Depuis une semaine, Espace Noir, à Saint-Imier, est probablement le seul bistrot en Suisse romande à servir  des «cafés suspendus». C’est un café qui possède un délicieux goût de solidarité. Celui qui le boit n’a pas un rond sur le moment. Quand il en aura, il ne manquera pas de mettre le sien. Pour que d’autres puissent bénéficier de ce «blind» inespéré. Il ne s’agit pas de nourriture ni d’alcool, mais cela peut être aussi un thé ou une autre boisson chaude offerte par un client anonyme et sans regret.

Un concept découvert lors d’un séjour en Belgique

«Le concept est belge. Je l’ai découvert lors d’un séjour à Bruxelles et je me demande toujours pourquoi personne n’y avait jamais pensé avant. Ou mis en pratique», s’exclame nonchalamment Sophie Philiponi, jeune membre du collectif Espace Noir et serveuse au bar ce matin-là. A 20 ans, la jeune Genevoise est en stage de matu pour l’Ecole de culture générale de Genève dans ce haut lieu de l’autogestion imérien, en vue de son entrée à la Haute école spécialisée de travail social. Son but: devenir animatrice en milieu socioculturel. Elle a déjà une certaine expérience dans ce domaine pour y avoir travaillé dans les maisons de quartier à la métropole du bout du lac.
Son stage à Espace Noir prend fin au début du mois de juillet. «J’avais entendu parler de ce lieu plutôt unique. Ce qui m’a frappé le plus ici, c’est l’immense respect des gens, qu’ils soient du collectif ou simple client, acteurs sociaux ou personne en situation de difficulté», confie-t-elle. Elle-même participe aux activités artistiques, notamment avec une exposition de ses œuvres dès ce soir. Ce qu’elle dessine en autodidacte ressemble à sa vision du monde, à ses aspirations. Rien n’est lisse, ou tranché dans la vie et chez les gens. Mais la jeune artiste n’en parle pas. Elle se contente d’observer. Journaliste? «Eh bien, qu’il parle des gens borderline, de la société qui les largue sous prétexte qu’ils ne sont pas assez performants», semble-t-elle dire. Elle se contente de considérer les aspérités de l’existence et d’aimer le contact avec ces derniers qui ne manquent pas de l’enrichir. «Les gens qui demandent un suspendu n’ont pas grand chose, c’est bien qu’ils aient au moins un café pour se réchauffer», ajoute-t-elle comme une évidence. Elle précise qu’«évidemment, d’avoir cinq ou six cafés, quatre ou cinq thés en ‹suspension› ce n’est pas grand-chose. A Bruxelles, j’ai vu la plupart des restaurants qui affichaient 10 sandwichs suspendus, trois repas, dix cafés, l’ardoise n’était jamais vide», se réjouit-elle en soulignant ce sens du partage qu’ont les gens. Cela peut être un SDF ou même une personne qui débarque au bistro après s’être fait voler son porte-monnaie. «Ça dépanne», ajoute-t-elle laconiquement.
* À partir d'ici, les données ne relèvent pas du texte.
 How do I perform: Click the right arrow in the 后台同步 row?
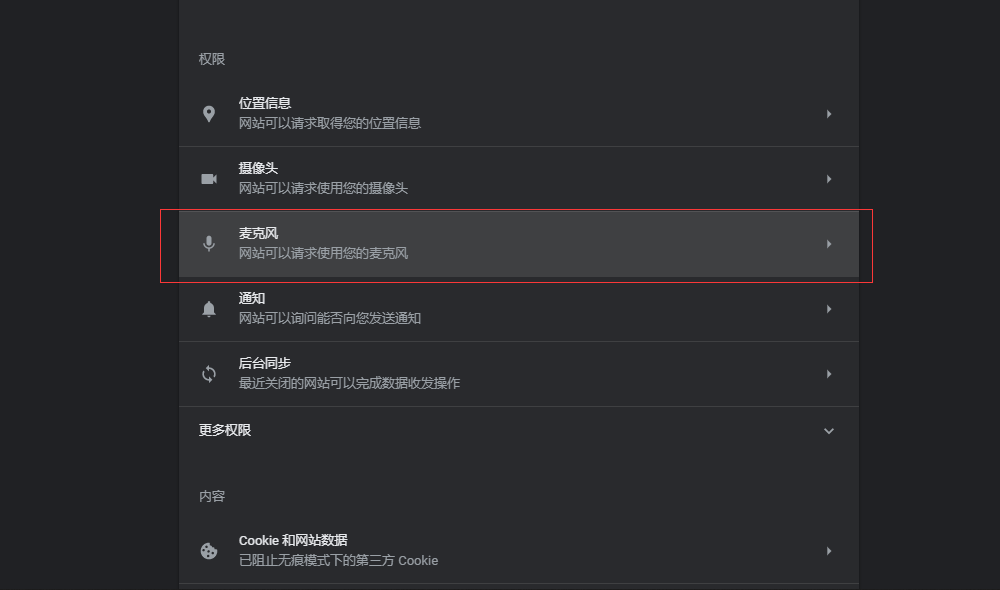click(x=828, y=374)
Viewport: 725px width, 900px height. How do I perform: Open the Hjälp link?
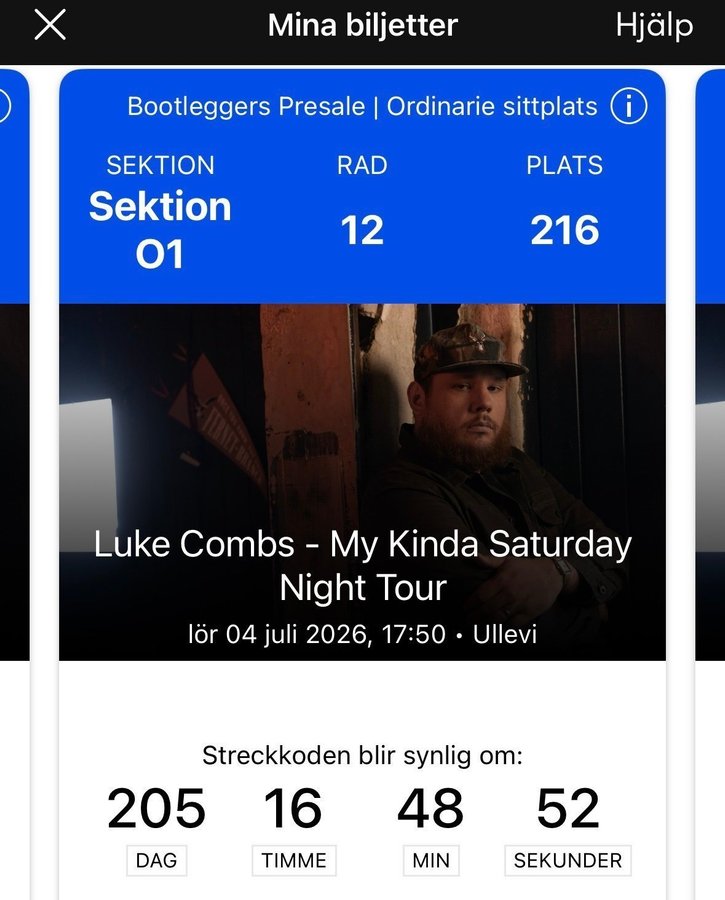coord(654,26)
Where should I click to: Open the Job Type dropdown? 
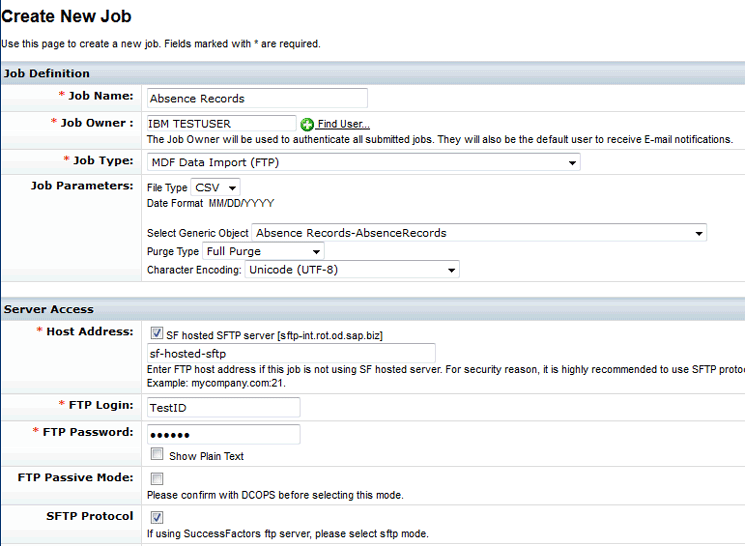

«J’en avais entendu parler»

De son côté, le dinosaure du collectif Michel Nemitz, passant par le bar, se réjouit de cette offre: «J’en avais entendu parler mais je dois avouer que l’idée m’est passée comme chat sur braise. C’est vrai que de plus en plus de gens sont en difficulté, on le voit. Et les aides sociales sont constamment à la baisse. Sans compter le scandale des working poors», remarque-t-il, en évoquant tous ceux qui cherchent des petits boulots comme cet ouvrier qui, l’autre jour, n’arrivait pas à se faire payer pour sa prestation. Quant à Sophie, elle brandit la pancarte. On peut y lire: «Suspendez une boisson chaude, vous permettrez à une personne dans le besoin de, lui aussi, s’accouder à notre comptoir». Point bar.
Exposition des travaux de Sophie Philiponi. Vernissage, ce soir, à 18h.